(Stored entries)
---

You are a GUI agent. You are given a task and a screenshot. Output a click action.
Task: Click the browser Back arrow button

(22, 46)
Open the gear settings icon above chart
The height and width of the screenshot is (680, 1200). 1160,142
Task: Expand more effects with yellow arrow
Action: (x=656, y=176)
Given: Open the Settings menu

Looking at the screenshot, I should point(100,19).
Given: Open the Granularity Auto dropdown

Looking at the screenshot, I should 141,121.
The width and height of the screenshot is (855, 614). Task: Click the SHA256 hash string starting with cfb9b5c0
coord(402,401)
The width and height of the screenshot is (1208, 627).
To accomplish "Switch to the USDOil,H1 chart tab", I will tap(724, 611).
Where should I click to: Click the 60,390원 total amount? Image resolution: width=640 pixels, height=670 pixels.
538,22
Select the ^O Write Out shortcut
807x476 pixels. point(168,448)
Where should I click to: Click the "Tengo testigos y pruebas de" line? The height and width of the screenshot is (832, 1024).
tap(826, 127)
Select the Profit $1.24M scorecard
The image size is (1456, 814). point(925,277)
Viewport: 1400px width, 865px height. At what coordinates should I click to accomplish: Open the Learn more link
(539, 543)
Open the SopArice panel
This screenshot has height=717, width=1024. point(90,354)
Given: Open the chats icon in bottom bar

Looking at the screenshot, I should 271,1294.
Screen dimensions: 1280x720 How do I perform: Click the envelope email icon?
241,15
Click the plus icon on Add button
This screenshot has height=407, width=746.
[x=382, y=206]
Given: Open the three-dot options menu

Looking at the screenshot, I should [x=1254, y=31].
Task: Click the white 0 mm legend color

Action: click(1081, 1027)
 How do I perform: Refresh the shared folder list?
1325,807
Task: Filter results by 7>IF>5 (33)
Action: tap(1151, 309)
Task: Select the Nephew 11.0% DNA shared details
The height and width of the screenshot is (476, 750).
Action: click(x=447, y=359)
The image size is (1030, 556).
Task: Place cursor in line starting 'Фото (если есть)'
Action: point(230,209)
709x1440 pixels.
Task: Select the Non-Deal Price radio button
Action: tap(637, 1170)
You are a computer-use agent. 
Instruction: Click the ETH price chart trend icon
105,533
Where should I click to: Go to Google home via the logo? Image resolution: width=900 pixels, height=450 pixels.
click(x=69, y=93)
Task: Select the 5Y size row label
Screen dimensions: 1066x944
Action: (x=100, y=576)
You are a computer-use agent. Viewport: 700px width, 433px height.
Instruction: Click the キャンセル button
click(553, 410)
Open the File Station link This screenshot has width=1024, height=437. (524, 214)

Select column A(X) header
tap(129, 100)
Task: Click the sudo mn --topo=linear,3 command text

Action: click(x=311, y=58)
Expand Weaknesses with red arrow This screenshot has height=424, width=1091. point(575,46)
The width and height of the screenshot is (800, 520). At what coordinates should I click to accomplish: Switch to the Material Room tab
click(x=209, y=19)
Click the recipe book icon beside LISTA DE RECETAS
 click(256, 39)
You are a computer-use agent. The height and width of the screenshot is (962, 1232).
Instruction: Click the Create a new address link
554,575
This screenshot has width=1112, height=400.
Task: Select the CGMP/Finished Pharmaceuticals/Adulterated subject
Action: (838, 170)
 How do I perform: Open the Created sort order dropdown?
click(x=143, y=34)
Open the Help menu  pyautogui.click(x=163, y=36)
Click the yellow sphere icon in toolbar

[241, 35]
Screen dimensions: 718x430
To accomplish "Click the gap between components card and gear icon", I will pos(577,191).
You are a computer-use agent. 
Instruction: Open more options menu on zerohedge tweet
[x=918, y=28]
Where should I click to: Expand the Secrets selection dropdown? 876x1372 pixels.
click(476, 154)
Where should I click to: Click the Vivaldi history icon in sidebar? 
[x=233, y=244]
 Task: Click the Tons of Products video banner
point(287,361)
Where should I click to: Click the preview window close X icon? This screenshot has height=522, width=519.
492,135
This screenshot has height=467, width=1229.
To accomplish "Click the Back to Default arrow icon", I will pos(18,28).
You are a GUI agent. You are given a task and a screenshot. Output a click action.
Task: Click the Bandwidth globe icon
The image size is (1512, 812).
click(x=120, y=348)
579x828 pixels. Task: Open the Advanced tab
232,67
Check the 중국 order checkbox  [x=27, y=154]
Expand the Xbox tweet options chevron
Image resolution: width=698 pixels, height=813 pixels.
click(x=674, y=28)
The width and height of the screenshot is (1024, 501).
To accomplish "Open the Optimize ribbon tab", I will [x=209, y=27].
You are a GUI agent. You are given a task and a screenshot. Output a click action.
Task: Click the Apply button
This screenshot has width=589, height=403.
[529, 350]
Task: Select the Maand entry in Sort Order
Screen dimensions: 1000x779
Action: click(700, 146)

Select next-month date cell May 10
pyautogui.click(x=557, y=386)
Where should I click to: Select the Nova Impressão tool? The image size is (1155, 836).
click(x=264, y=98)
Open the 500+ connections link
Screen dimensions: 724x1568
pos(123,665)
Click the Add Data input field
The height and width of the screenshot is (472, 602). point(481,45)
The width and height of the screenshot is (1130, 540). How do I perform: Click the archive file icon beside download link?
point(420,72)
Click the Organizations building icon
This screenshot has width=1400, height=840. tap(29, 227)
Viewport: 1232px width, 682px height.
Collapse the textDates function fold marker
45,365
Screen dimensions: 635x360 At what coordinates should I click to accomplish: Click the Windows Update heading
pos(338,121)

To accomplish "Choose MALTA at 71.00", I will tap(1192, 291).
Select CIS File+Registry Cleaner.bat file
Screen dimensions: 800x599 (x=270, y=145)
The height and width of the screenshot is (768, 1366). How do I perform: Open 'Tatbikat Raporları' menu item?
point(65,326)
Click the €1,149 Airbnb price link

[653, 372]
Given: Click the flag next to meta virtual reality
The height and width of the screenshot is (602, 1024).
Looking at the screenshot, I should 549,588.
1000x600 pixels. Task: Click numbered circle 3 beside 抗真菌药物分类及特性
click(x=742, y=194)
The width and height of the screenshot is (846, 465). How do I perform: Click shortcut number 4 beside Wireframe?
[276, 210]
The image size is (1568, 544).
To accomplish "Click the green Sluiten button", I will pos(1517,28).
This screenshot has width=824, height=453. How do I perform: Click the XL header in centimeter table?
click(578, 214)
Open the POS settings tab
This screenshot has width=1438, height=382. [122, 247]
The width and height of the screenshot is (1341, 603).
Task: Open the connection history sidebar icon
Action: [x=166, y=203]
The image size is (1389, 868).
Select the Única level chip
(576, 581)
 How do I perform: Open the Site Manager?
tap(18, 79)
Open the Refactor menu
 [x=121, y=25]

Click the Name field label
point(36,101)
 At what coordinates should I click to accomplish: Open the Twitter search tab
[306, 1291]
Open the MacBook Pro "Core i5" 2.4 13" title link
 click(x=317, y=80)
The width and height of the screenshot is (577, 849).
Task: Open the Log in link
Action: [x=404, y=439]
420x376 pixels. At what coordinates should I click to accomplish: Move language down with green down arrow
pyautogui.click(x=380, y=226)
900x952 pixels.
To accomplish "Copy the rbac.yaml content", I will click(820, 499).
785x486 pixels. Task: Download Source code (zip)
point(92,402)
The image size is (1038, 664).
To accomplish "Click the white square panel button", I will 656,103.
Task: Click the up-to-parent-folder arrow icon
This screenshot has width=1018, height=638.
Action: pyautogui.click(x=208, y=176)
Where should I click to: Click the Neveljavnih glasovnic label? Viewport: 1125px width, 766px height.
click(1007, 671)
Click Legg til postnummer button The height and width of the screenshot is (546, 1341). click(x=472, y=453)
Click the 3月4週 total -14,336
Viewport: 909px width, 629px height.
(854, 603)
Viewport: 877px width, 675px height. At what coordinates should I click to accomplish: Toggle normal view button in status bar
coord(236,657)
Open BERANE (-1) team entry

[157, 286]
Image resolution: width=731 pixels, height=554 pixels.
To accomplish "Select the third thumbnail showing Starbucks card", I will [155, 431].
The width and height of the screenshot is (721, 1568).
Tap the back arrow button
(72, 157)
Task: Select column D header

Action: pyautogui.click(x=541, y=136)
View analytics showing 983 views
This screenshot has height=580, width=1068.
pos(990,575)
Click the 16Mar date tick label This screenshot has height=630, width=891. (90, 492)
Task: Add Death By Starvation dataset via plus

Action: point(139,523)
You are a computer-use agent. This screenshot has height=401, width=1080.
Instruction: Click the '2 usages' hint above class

---

:: Work instruction ::
Within the entries above, find the string "computer" and return each line that holds it.

:: Result below ::
You are a computer-use agent. 
You are a computer-use agent. Viewport: 700px width, 433px height.
You are a computer-use agent. The height and width of the screenshot is (962, 1232).
You are a computer-use agent. 
You are a computer-use agent. This screenshot has height=401, width=1080.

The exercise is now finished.